(CONSIGNES):
1: Répondez aux questions suivantes d'après l'extrait sur le diabète de type 2 et les maladies cardiovasculaires.
(a) Combien de sujets la cohorte comprenait-elle au total ?
(b) Quelles ont été les deux manifestations les plus fréquentes chez les diabétiques, et avec quels pourcentages ?
(c) Quel était le RR ajusté pour la mortalité totale ?
2: Poursuivez l'extrait sur le diabète de type 2 et les maladies cardiovasculaires à partir de sa dernière phrase.

(EXTRAIT FOURNI):
=====

Les patients intégrés dans la cohorte entre le 1er janvier 1998 et le 25 mars 2010 étaient âgés d’au moins 30 ans et étaient indemnes de maladies CV à l’inclusion. Les patients ayant développé un DT2 durant le suivi de cohorte ont été considérés comme non diabétiques à l’inclusion.
L’analyse statistique a été faite à l’aide d’un modèle de Cox multivarié et ajusté sur de nombreux facteurs de confusion appropriés pour calculer le risque relatif (RR) de 12 manifestations initiales de pathologies CV et son intervalle de confiance à 95 %.
RESULTATS
La cohorte comprenait 1 921 260 sujets dont 34 198 (1,8 %) diabétiques de type 2 suivis pendant une médiane de 5,5 ans.
Ces derniers étaient âgés en moyenne de 62 ans et 70 % recevaient des médicaments antidiabétiques, 57 % des antihypertenseurs et 36 % une statine.
La moitié d’entre eux avait une HbA1c < 7,5 %.
> Au cours du suivi, il y a eu 6 137 premiers événements CV chez les diabétiques (17,94 %).
Les manifestations les plus fréquentes ont été l’artérite des membres inférieurs (AOMI) : 16,2% et l’insuffisance cardiaque : 14,1%.
> Comparativement aux non diabétiques et dans l’ordre décroissant de l’incidence des complications:
- RR pour l’AOMI = 2,98 ; IC 95% = 2,76-3,22 ;
- RR pour l’AVC ischémique = 1,72 ; IC95 % = 1,52-1,95 ;
- RR pour l’insuffisance cardiaque (IC) = 1,56 ; IC95 % = 1,45-1,69 et
- RR pour l’infarctus non fatal = 1,54 ; IC95 % = 1,42-1,67.
- à l’inverse et curieusement, le RR pour l’anévrysme de l’aorte abdominale était de 0,46 et de 0,48 pour l’hémorragie sub-arachnoïdienne.
- pour la mortalité totale, le RR ajusté était de 1,35, IC95 % = 1,31-1,39.
COMMENTAIRES
Seuls les pays anglo-saxons ou scandinaves, qui disposent de bases de données gigantesques et interconnectées, peuvent publier un tel travail, dont le design méthodo-biostatistique est digne d’intérêt.
Sa principale faiblesse est d’avoir pioché des données dans des bases non spécifiquement construites pour cette cohorte, ce qui ne garantit pas formellement la qualité des informations recueillies (données manquantes, validation de l’information).
> Le lecteur de ces lignes peut avoir l’impression que cette étude n’apporte rien de nouveau dans le monde du DT2, et pourtant elle fournit 3 informations très intéressantes.

=====

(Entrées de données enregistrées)

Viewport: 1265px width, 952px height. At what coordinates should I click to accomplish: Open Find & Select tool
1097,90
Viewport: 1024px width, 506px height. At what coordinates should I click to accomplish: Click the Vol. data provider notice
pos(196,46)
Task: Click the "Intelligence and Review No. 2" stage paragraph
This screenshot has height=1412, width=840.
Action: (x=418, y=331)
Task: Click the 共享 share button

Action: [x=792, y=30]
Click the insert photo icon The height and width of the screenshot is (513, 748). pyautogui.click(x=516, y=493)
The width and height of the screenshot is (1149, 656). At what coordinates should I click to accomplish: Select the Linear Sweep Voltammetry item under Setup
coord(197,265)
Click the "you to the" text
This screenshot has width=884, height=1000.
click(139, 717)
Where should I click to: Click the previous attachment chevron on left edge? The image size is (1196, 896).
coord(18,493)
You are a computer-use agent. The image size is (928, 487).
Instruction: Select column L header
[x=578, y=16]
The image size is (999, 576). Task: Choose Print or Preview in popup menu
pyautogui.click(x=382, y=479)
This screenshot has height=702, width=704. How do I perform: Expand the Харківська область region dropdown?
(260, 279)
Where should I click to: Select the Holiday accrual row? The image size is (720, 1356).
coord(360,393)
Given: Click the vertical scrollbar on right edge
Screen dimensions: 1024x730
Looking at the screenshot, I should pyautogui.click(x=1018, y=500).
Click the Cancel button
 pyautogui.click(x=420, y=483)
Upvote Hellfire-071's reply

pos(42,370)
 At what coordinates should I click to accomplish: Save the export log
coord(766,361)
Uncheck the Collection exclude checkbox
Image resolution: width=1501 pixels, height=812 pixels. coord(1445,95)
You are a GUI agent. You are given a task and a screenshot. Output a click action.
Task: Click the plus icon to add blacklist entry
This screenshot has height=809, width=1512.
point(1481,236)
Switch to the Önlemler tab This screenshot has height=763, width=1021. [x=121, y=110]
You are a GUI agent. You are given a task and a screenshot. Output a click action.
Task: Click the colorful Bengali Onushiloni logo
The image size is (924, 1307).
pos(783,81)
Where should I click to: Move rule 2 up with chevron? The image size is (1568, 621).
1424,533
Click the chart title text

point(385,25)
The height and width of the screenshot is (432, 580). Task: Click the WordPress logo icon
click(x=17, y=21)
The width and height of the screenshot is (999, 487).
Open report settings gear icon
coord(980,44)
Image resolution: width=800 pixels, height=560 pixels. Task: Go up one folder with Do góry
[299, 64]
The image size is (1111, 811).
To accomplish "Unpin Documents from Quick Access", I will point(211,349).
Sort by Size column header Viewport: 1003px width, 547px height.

=====

(RÉPONSES):
1:
(a) 1 921 260 sujets.
(b) L'artérite des membres inférieurs (AOMI), avec 16,2 %, et l'insuffisance cardiaque, avec 14,1 %.
(c) 1,35 (IC95 % = 1,31-1,39).

2:
- La première est que l’incidence des événements CV en 5,5 ans chez des patients jeunes (62 ans) « sub-optimalement » traités et (partiellement) contrôlés est élevée : 18%.
- La deuxième est que pour la 1re fois une étude de cohorte s’est intéressée à 12 sous-types de complications macrovasculaires dans le DT2 et démontre que l’incidence de l’AOMI et de l’IC est particulièrement élévée, y compris chez les patients dont l’HbA1c est < 6,5 %.
- La dernière réside dans la comparaison de ces résultats avec les critères de jugement des essais randomisés portant sur l’effet des médicaments antidiabétiques dans la prévention des complications macrovasculaires.
Il est très rare que l’IC appartienne au critère principal de jugement composite de ces essais alors que c’est une des causes les plus fréquentes de complication. Il y a même un essai récent qui a démontré qu’un antidiabétique augmentait significativement les hospitalisations pour insuffisance cardiaque (2).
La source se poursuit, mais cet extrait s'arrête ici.